Not So Smart Growth(subscription)

Excerpted from an editorial in today's Wall Street Journal.

...Smart growth's objectives sound sensible enough; proponents work to promote mass transit, slow the development of farmland and rebuild inner cities. In practice, however, smart growth often turns out to be pretty dumb. In many communities, it drives up housing prices with costly regulations and limits on new construction. Zoning restrictions and local development plans effectively dictate what can be done with private property. Once-valuable land becomes locked into outmoded uses.

Mr. Schwarzenegger might take a look at what smart growth is threatening to do in South Carolina, where local greens are engaged in a particularly nasty battle against a collection of mostly African-American landowners. The fight is over control of private property adjoining the 22,000-acre Congaree Swamp. The swamp -- home to some of the tallest trees in the East and more than a gator or two -- was just named a national park. Environmental extremists now wish to extend control over tens of thousands of acres of nearby private property in Richland County.

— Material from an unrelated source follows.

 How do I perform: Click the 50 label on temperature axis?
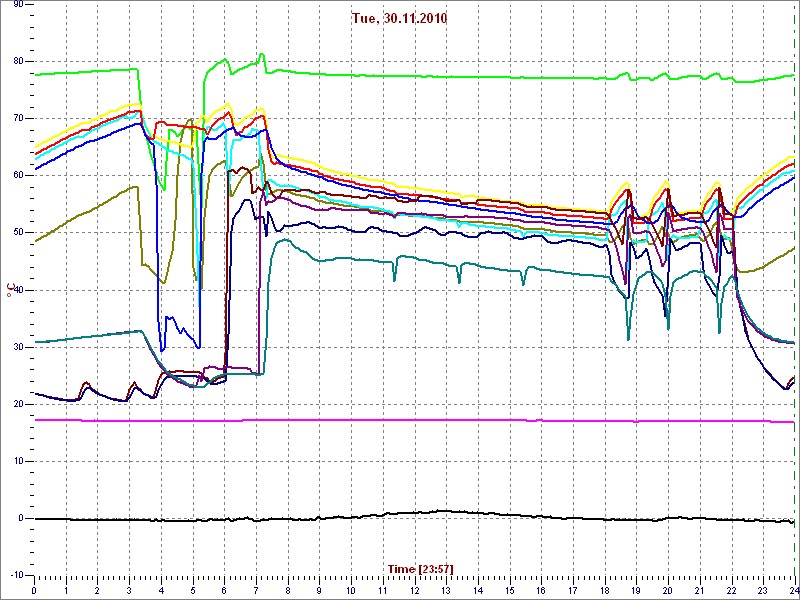[x=18, y=232]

Richland's smart-growth agenda includes a land-use plan that raises minimum lot sizes, prevents clustering homes on rurally zoned land and could impose 50-foot buffer zones around all bodies of water, including dry stream beds. County regulations would also steer new development into three categories of "villages" to be built at rural crossroads. Many of these are zoned for high-density, low-income housing but not for manufacturers or other high-paying employers. Critics call them nonemployment villages.

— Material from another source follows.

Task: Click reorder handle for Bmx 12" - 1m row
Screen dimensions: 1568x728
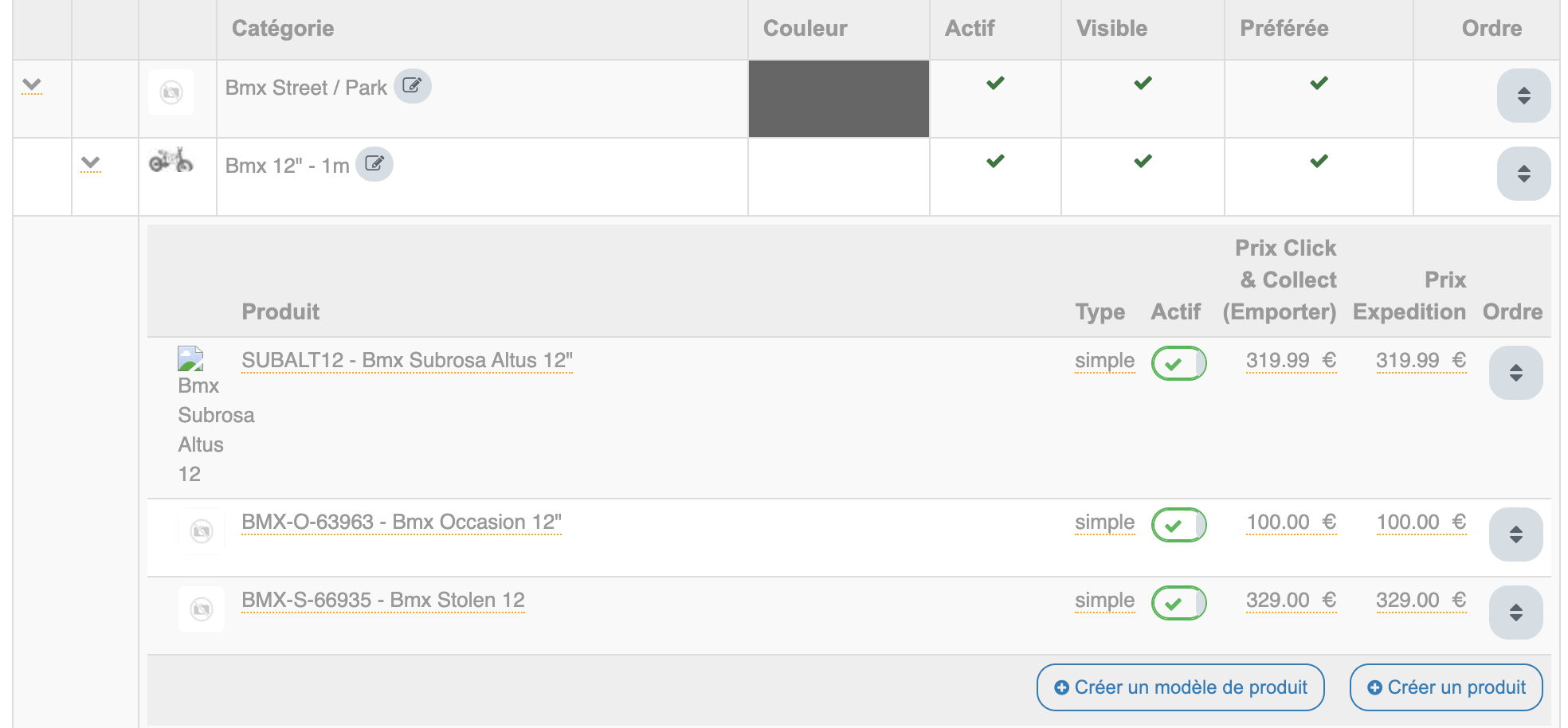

Richland's biggest smart-growth proponents live in the wealthier northern part of the county, where residents tend to make their living in the state capital of Columbia. Lower Richland, however, is rural and predominantly African-American. Smart growth hits these landowners particularly hard because they are often only a few steps away from poverty. They depend on farming, harvesting trees and opening small businesses on their land. Sometimes they sell off several acres to developers or borrow money using their land as collateral. Parents typically set aside land for their children to build homes nearby, but now such family compounds will be prohibited...

Many of Richland's families have made their living off this land since their forefathers purchased it after being freed from slavery by the Civil War. They've had to fight for it through Jim Crow, segregation and now, apparently, through smart growth.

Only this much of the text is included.